◆ Written task
Copy out the entries below with every occurrence of "Screen dimensions" changed to "Display size", leaving all other text unchanged.

:: Data extract ::

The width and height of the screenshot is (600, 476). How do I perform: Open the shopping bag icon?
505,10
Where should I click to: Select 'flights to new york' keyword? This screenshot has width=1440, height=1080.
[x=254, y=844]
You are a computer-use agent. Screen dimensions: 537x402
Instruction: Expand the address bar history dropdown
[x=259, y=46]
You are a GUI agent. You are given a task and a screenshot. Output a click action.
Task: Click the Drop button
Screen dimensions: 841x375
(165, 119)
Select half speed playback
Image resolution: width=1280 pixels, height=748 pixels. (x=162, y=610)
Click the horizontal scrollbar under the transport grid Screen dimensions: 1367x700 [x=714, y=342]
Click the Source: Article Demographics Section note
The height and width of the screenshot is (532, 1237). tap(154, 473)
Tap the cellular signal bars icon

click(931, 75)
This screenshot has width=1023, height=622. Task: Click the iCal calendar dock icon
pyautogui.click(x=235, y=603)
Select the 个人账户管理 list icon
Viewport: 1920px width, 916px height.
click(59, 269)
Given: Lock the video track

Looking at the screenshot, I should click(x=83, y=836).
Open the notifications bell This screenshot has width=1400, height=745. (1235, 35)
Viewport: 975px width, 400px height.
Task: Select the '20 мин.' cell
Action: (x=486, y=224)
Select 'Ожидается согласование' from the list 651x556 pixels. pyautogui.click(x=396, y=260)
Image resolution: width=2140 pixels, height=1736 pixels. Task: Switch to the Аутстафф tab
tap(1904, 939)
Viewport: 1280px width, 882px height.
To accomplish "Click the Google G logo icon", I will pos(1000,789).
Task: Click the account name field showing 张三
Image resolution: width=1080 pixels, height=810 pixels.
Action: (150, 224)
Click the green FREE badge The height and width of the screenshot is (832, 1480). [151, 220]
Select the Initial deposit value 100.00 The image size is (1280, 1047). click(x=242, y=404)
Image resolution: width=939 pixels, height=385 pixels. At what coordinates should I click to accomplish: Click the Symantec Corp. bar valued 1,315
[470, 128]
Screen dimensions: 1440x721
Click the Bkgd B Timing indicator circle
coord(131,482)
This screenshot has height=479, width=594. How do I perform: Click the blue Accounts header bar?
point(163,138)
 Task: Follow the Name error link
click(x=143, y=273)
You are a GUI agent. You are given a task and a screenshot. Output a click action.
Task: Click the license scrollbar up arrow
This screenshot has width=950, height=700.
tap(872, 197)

:::

◆ Reply to the exercise
The width and height of the screenshot is (600, 476). How do I perform: Open the shopping bag icon?
505,10
Where should I click to: Select 'flights to new york' keyword? This screenshot has width=1440, height=1080.
[x=254, y=844]
You are a computer-use agent. Display size: 537x402
Instruction: Expand the address bar history dropdown
[x=259, y=46]
You are a GUI agent. You are given a task and a screenshot. Output a click action.
Task: Click the Drop button
Display size: 841x375
(165, 119)
Select half speed playback
Image resolution: width=1280 pixels, height=748 pixels. (x=162, y=610)
Click the horizontal scrollbar under the transport grid Display size: 1367x700 [x=714, y=342]
Click the Source: Article Demographics Section note
The height and width of the screenshot is (532, 1237). tap(154, 473)
Tap the cellular signal bars icon

click(931, 75)
This screenshot has width=1023, height=622. Task: Click the iCal calendar dock icon
pyautogui.click(x=235, y=603)
Select the 个人账户管理 list icon
Viewport: 1920px width, 916px height.
click(59, 269)
Given: Lock the video track

Looking at the screenshot, I should click(x=83, y=836).
Open the notifications bell This screenshot has width=1400, height=745. (1235, 35)
Viewport: 975px width, 400px height.
Task: Select the '20 мин.' cell
Action: (x=486, y=224)
Select 'Ожидается согласование' from the list 651x556 pixels. pyautogui.click(x=396, y=260)
Image resolution: width=2140 pixels, height=1736 pixels. Task: Switch to the Аутстафф tab
tap(1904, 939)
Viewport: 1280px width, 882px height.
To accomplish "Click the Google G logo icon", I will pos(1000,789).
Task: Click the account name field showing 张三
Image resolution: width=1080 pixels, height=810 pixels.
Action: (150, 224)
Click the green FREE badge The height and width of the screenshot is (832, 1480). [151, 220]
Select the Initial deposit value 100.00 The image size is (1280, 1047). click(x=242, y=404)
Image resolution: width=939 pixels, height=385 pixels. At what coordinates should I click to accomplish: Click the Symantec Corp. bar valued 1,315
[470, 128]
Display size: 1440x721
Click the Bkgd B Timing indicator circle
coord(131,482)
This screenshot has height=479, width=594. How do I perform: Click the blue Accounts header bar?
point(163,138)
 Task: Follow the Name error link
click(x=143, y=273)
You are a GUI agent. You are given a task and a screenshot. Output a click action.
Task: Click the license scrollbar up arrow
This screenshot has width=950, height=700.
tap(872, 197)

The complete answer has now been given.